▶ _Stated problem_
Rewrite the lines below as a numbered list, leaving out the blank ones.

▶ _Task input_
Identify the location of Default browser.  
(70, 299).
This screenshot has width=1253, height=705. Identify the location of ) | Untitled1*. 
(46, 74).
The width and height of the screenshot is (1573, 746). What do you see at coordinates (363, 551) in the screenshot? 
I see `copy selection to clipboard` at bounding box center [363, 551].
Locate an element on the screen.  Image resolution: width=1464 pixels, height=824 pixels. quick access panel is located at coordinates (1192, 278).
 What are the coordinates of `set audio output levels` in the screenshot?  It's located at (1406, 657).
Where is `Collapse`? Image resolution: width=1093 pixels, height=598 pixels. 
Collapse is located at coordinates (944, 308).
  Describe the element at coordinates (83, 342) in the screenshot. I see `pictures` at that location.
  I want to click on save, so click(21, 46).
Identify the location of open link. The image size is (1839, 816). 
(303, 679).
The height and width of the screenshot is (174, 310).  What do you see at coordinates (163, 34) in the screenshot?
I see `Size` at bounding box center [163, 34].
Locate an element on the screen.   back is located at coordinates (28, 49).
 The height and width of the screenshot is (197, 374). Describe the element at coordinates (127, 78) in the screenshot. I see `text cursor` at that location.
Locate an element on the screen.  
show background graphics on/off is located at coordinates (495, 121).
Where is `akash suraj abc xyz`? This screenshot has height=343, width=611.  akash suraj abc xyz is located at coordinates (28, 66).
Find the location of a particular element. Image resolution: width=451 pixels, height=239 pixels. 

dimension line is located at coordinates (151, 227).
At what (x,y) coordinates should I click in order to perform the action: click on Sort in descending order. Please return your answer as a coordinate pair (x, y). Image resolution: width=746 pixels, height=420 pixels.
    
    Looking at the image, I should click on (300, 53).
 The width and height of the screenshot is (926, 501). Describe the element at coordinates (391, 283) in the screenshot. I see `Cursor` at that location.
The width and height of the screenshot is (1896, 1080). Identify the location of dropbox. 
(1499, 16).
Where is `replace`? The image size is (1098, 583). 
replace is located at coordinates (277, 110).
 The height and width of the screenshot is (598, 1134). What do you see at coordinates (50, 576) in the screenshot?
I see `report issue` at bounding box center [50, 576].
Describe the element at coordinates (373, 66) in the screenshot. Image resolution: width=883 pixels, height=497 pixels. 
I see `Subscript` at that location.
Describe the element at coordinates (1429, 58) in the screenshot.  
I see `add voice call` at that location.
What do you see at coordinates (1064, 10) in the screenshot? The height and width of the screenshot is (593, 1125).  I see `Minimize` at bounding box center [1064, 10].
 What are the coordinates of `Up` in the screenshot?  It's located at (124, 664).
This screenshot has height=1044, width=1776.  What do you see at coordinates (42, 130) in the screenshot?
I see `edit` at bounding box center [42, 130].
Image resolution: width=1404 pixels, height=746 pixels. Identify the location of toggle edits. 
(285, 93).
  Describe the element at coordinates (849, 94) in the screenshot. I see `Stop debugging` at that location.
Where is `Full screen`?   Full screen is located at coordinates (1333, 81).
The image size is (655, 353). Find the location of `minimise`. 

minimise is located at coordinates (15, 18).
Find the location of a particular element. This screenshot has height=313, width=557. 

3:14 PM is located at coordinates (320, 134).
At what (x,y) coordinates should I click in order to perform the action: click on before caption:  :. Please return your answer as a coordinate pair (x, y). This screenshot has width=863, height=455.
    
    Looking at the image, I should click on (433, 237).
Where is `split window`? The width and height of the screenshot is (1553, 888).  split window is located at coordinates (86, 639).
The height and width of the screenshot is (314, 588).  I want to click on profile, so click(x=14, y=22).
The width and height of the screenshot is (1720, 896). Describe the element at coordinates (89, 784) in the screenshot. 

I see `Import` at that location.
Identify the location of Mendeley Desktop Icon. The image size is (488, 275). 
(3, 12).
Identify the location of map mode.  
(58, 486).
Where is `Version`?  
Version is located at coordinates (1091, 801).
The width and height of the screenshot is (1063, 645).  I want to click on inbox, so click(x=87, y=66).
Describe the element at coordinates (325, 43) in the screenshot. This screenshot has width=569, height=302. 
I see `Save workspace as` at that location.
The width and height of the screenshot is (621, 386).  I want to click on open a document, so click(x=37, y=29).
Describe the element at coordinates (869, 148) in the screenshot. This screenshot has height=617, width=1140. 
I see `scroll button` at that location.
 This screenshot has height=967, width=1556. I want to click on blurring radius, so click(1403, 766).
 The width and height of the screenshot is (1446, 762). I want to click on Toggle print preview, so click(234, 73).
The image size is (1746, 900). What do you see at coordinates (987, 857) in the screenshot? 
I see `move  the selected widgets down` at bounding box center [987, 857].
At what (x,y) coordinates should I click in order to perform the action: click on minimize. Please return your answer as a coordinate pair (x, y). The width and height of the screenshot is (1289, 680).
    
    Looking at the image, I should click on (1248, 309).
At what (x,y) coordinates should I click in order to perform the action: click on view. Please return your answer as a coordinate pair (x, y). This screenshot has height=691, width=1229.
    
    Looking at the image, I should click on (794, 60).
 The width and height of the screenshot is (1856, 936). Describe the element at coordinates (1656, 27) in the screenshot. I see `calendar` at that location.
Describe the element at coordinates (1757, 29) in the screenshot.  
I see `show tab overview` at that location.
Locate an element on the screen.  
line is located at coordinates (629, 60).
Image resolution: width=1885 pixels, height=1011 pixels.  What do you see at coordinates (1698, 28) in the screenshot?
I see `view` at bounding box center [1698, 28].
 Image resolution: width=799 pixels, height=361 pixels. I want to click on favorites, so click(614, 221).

▶ _Worked answer_
1. Identify the location of Default browser.  
2. (70, 299).
3. This screenshot has width=1253, height=705. Identify the location of ) | Untitled1*. 
4. (46, 74).
5. The width and height of the screenshot is (1573, 746). What do you see at coordinates (363, 551) in the screenshot? 
6. I see `copy selection to clipboard` at bounding box center [363, 551].
7. Locate an element on the screen.  Image resolution: width=1464 pixels, height=824 pixels. quick access panel is located at coordinates (1192, 278).
8.  What are the coordinates of `set audio output levels` in the screenshot?  It's located at (1406, 657).
9. Where is `Collapse`? Image resolution: width=1093 pixels, height=598 pixels. 
10. Collapse is located at coordinates (944, 308).
11.   Describe the element at coordinates (83, 342) in the screenshot. I see `pictures` at that location.
12.   I want to click on save, so click(21, 46).
13. Identify the location of open link. The image size is (1839, 816). 
14. (303, 679).
15. The height and width of the screenshot is (174, 310).  What do you see at coordinates (163, 34) in the screenshot?
16. I see `Size` at bounding box center [163, 34].
17. Locate an element on the screen.   back is located at coordinates (28, 49).
18.  The height and width of the screenshot is (197, 374). Describe the element at coordinates (127, 78) in the screenshot. I see `text cursor` at that location.
19. Locate an element on the screen.  
20. show background graphics on/off is located at coordinates (495, 121).
21. Where is `akash suraj abc xyz`? This screenshot has height=343, width=611.  akash suraj abc xyz is located at coordinates (28, 66).
22. Find the location of a particular element. Image resolution: width=451 pixels, height=239 pixels. 
23. dimension line is located at coordinates (151, 227).
24. At what (x,y) coordinates should I click in order to perform the action: click on Sort in descending order. Please return your answer as a coordinate pair (x, y). Image resolution: width=746 pixels, height=420 pixels.
25.     Looking at the image, I should click on (300, 53).
26.  The width and height of the screenshot is (926, 501). Describe the element at coordinates (391, 283) in the screenshot. I see `Cursor` at that location.
27. The width and height of the screenshot is (1896, 1080). Identify the location of dropbox. 
28. (1499, 16).
29. Where is `replace`? The image size is (1098, 583). 
30. replace is located at coordinates (277, 110).
31.  The height and width of the screenshot is (598, 1134). What do you see at coordinates (50, 576) in the screenshot?
32. I see `report issue` at bounding box center [50, 576].
33. Describe the element at coordinates (373, 66) in the screenshot. Image resolution: width=883 pixels, height=497 pixels. 
34. I see `Subscript` at that location.
35. Describe the element at coordinates (1429, 58) in the screenshot.  
36. I see `add voice call` at that location.
37. What do you see at coordinates (1064, 10) in the screenshot? The height and width of the screenshot is (593, 1125).  I see `Minimize` at bounding box center [1064, 10].
38.  What are the coordinates of `Up` in the screenshot?  It's located at (124, 664).
39. This screenshot has height=1044, width=1776.  What do you see at coordinates (42, 130) in the screenshot?
40. I see `edit` at bounding box center [42, 130].
41. Image resolution: width=1404 pixels, height=746 pixels. Identify the location of toggle edits. 
42. (285, 93).
43.   Describe the element at coordinates (849, 94) in the screenshot. I see `Stop debugging` at that location.
44. Where is `Full screen`?   Full screen is located at coordinates (1333, 81).
45. The image size is (655, 353). Find the location of `minimise`. 
46. minimise is located at coordinates (15, 18).
47. Find the location of a particular element. This screenshot has height=313, width=557. 
48. 3:14 PM is located at coordinates (320, 134).
49. At what (x,y) coordinates should I click in order to perform the action: click on before caption:  :. Please return your answer as a coordinate pair (x, y). This screenshot has width=863, height=455.
50.     Looking at the image, I should click on (433, 237).
51. Where is `split window`? The width and height of the screenshot is (1553, 888).  split window is located at coordinates (86, 639).
52. The height and width of the screenshot is (314, 588).  I want to click on profile, so click(x=14, y=22).
53. The width and height of the screenshot is (1720, 896). Describe the element at coordinates (89, 784) in the screenshot. 
54. I see `Import` at that location.
55. Identify the location of Mendeley Desktop Icon. The image size is (488, 275). 
56. (3, 12).
57. Identify the location of map mode.  
58. (58, 486).
59. Where is `Version`?  
60. Version is located at coordinates (1091, 801).
61. The width and height of the screenshot is (1063, 645).  I want to click on inbox, so click(x=87, y=66).
62. Describe the element at coordinates (325, 43) in the screenshot. This screenshot has width=569, height=302. 
63. I see `Save workspace as` at that location.
64. The width and height of the screenshot is (621, 386).  I want to click on open a document, so click(x=37, y=29).
65. Describe the element at coordinates (869, 148) in the screenshot. This screenshot has height=617, width=1140. 
66. I see `scroll button` at that location.
67.  This screenshot has height=967, width=1556. I want to click on blurring radius, so click(1403, 766).
68.  The width and height of the screenshot is (1446, 762). I want to click on Toggle print preview, so click(234, 73).
69. The image size is (1746, 900). What do you see at coordinates (987, 857) in the screenshot? 
70. I see `move  the selected widgets down` at bounding box center [987, 857].
71. At what (x,y) coordinates should I click in order to perform the action: click on minimize. Please return your answer as a coordinate pair (x, y). The width and height of the screenshot is (1289, 680).
72.     Looking at the image, I should click on (1248, 309).
73. At what (x,y) coordinates should I click in order to perform the action: click on view. Please return your answer as a coordinate pair (x, y). This screenshot has height=691, width=1229.
74.     Looking at the image, I should click on (794, 60).
75.  The width and height of the screenshot is (1856, 936). Describe the element at coordinates (1656, 27) in the screenshot. I see `calendar` at that location.
76. Describe the element at coordinates (1757, 29) in the screenshot.  
77. I see `show tab overview` at that location.
78. Locate an element on the screen.  
79. line is located at coordinates (629, 60).
80. Image resolution: width=1885 pixels, height=1011 pixels.  What do you see at coordinates (1698, 28) in the screenshot?
81. I see `view` at bounding box center [1698, 28].
82.  Image resolution: width=799 pixels, height=361 pixels. I want to click on favorites, so click(614, 221).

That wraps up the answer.